### TASK DIRECTIONS
Exactly the lines from the one holding "You are a computer-use" through the last line of the listing below must appear in the answer, and no pictures.

### SOURCE INFORMATION
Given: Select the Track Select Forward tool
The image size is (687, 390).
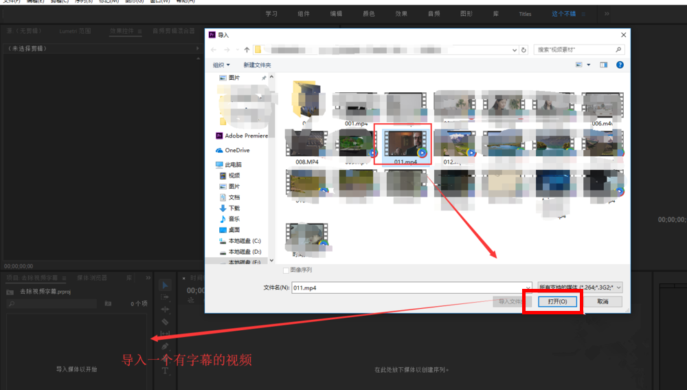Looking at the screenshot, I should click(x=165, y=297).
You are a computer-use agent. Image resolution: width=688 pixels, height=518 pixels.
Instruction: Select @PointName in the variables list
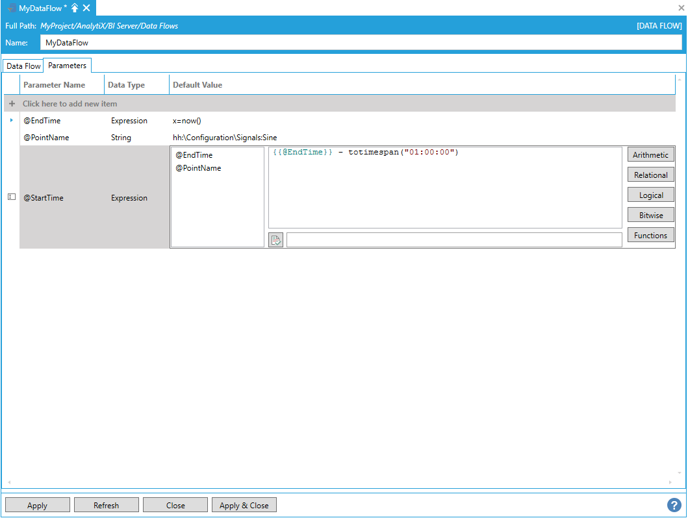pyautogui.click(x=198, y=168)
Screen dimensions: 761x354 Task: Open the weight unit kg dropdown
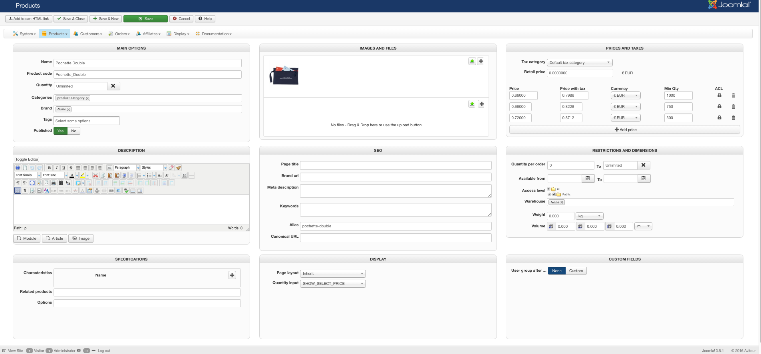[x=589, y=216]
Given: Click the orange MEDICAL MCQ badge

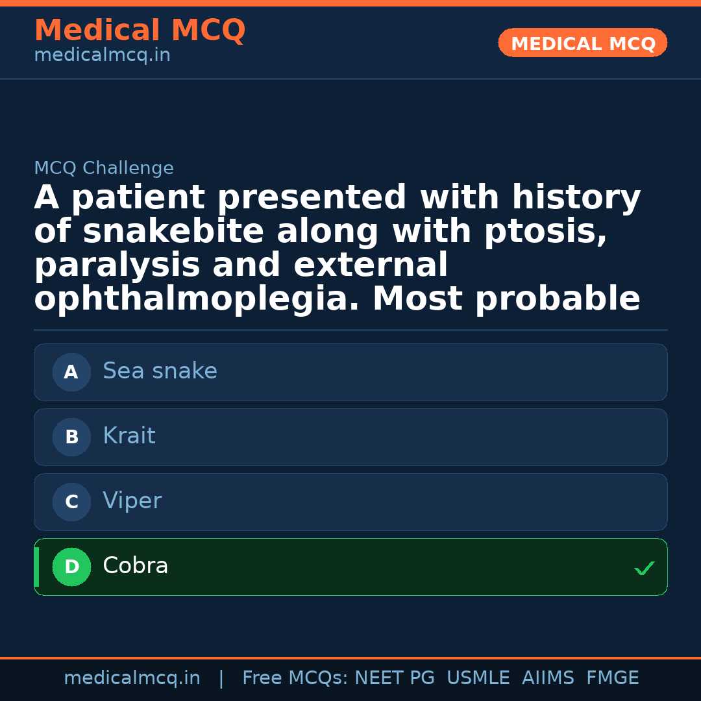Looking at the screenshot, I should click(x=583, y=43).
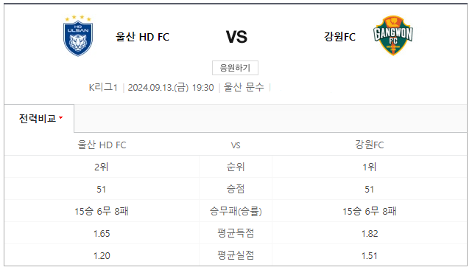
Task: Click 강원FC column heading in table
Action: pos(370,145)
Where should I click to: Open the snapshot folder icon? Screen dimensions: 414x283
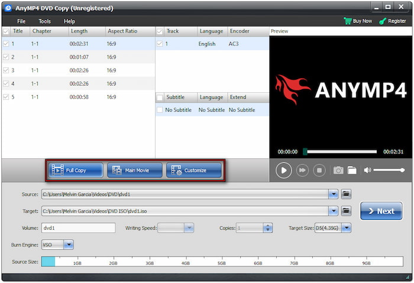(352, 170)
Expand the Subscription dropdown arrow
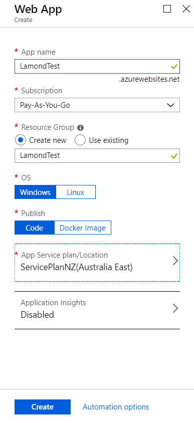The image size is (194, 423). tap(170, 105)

### OUTPUT
You are a computer-use agent. Image resolution: width=688 pixels, height=518 pixels.
Instruction: Select @PointName in the variables list
pyautogui.click(x=198, y=168)
Screen dimensions: 761x354 Task: Open the weight unit kg dropdown
[x=589, y=216]
Given: Click the orange MEDICAL MCQ badge

Looking at the screenshot, I should click(x=583, y=43).
Task: Click 강원FC column heading in table
Action: pos(370,145)
Where should I click to: Open the snapshot folder icon? Screen dimensions: 414x283
(352, 170)
Expand the Subscription dropdown arrow
The image size is (194, 423). tap(170, 105)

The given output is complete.